Original Saw Glossary and Terms Part 1
There are many terms tossed around the office and plant at Original Saw. As a woman in manufacturing, I had the distinct “advantage” of knowing nothing about machinery in general. Lots of times I will say to my fellow male co-workers, “Yeah. I don’t know what that means.” or “I have no clue what you’re talking about.” At this point they kindly (or not so kindly ;)) educate me on the basics. No question is a dumb question, right?
Below is a glossary of words commonly used at our company and in the industry. Today I will do my best to decode and decipher all these phrases and explain them to you.

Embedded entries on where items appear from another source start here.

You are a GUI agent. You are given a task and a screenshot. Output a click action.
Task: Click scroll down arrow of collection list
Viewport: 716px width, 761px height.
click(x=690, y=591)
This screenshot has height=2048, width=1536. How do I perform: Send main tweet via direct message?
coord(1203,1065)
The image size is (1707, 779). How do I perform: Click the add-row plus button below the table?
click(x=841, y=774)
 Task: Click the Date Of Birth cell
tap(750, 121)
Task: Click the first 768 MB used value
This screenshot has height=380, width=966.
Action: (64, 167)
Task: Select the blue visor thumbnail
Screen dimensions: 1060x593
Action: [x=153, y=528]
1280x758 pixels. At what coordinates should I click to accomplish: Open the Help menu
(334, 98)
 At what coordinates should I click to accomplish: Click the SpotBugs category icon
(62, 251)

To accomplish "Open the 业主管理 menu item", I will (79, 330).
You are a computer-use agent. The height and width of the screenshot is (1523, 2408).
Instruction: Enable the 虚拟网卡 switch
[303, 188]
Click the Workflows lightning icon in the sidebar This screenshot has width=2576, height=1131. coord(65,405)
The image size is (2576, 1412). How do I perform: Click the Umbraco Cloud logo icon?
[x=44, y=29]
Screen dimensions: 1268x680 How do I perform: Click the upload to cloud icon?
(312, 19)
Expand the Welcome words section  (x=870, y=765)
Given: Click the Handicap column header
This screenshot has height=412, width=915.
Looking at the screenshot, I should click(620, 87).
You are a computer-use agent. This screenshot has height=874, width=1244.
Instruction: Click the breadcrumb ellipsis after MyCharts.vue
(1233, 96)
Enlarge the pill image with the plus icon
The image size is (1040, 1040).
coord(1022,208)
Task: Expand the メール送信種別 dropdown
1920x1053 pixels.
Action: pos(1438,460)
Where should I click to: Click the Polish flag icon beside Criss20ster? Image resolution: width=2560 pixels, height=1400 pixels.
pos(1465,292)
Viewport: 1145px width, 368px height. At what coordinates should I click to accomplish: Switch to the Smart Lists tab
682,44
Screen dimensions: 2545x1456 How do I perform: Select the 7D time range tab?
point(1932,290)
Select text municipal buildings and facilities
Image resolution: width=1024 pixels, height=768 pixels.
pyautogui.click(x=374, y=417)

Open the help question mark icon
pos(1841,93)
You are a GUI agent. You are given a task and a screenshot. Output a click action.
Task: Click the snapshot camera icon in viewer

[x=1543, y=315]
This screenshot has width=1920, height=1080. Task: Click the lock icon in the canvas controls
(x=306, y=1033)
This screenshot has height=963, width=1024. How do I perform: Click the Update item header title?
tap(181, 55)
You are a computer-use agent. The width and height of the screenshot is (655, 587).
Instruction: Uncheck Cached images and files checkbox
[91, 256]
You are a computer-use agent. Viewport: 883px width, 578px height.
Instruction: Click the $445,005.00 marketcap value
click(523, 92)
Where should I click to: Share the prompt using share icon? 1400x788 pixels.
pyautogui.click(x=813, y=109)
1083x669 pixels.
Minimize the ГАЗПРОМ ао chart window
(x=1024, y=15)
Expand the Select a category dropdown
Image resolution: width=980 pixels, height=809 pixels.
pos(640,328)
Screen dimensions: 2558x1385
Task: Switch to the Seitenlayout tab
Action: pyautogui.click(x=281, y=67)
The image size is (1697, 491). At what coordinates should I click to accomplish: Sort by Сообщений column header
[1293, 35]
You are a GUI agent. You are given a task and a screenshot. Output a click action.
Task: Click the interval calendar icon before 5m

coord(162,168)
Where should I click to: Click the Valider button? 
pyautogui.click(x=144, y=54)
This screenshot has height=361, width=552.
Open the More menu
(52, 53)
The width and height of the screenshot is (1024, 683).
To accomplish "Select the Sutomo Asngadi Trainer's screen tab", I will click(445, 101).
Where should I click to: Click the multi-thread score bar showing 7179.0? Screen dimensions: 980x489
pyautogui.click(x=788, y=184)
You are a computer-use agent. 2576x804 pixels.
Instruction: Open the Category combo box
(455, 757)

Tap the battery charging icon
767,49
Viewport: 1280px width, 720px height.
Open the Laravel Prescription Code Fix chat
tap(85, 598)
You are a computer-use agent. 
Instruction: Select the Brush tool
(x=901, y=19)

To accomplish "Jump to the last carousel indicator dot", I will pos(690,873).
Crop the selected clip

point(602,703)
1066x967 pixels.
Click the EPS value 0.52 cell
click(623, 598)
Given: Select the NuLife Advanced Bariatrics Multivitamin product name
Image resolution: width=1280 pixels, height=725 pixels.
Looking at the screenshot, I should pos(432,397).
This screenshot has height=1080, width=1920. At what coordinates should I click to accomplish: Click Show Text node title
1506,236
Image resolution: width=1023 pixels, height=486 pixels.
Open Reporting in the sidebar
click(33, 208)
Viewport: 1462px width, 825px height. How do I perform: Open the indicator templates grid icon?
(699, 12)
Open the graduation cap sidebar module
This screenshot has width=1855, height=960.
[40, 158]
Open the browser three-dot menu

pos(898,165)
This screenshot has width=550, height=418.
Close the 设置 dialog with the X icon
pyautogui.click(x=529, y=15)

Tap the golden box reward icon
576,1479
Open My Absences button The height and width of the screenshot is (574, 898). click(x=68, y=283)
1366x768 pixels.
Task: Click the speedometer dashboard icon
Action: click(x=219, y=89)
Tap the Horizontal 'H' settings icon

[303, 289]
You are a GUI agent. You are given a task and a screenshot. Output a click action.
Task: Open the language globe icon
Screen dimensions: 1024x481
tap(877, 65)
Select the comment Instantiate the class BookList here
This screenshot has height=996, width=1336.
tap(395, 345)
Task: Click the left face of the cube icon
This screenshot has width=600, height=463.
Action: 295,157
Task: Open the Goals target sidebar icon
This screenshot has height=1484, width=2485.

Radial Arm Saw – A cutting machine that consists of a carriage moving along an arm. As the blade spins, it moves through the wood or metal that you are cutting. People joke that the radial arm saw is dead, but that’s not so. It’s used in many industries to crosscut, rip, bevel or miter cut. The versatile Radial Arm Saw is used in wood shops, packaging companies, commercial storefront manufacturers, sign manufacturing, industrial arts programs in schools and colleges, aircraft manufacturers, home improvement centers and many other businesses.
Beam Saw – This is the biggest saw we make and can be used to cut through wood or metal. The carriage slides on tracks above the cutting area and the blade moves through the material you are cutting. Beam saws have more than a 5 1/2′ crosscut. They are commonly used in garage door manufacturing, commercial decking, crating companies and construction companies.
Cut Off Saw – Used for mainly wood and plastics, this saw makes straight cuts. It has a covered cutting area to provide extra safety. Cut Off Saws work best when paired with Roller or Flat Extension Tables to help support the material as it’s fed into and out of the saw. This saw is commonly seen in home improvement centers, lumber yards, packaging companies and cabinet shops.
Miter Cut – An angle cut. Think picture frame. This cut is achieved by swiveling the arm of a Radial Arm Saw to the desired degree.
Bevel Cut – An angle cut. Think mop boards. This cut is achieved by swiveling the motor of a Radial Arm Saw down to a bevel.
Voltage – Voltage is what makes electric charges move. It is the ‘push’ that causes charges to move in a wire or other electrical conductors. In the US common commercial voltages are 208, 230 and 460.
E-Stop – An emergency stop. It is a simple, highly visible button designed to shut down operations quickly. E-Stops are standard features on all Radial Arm Saws, Beam Saws and Cut Off Saws.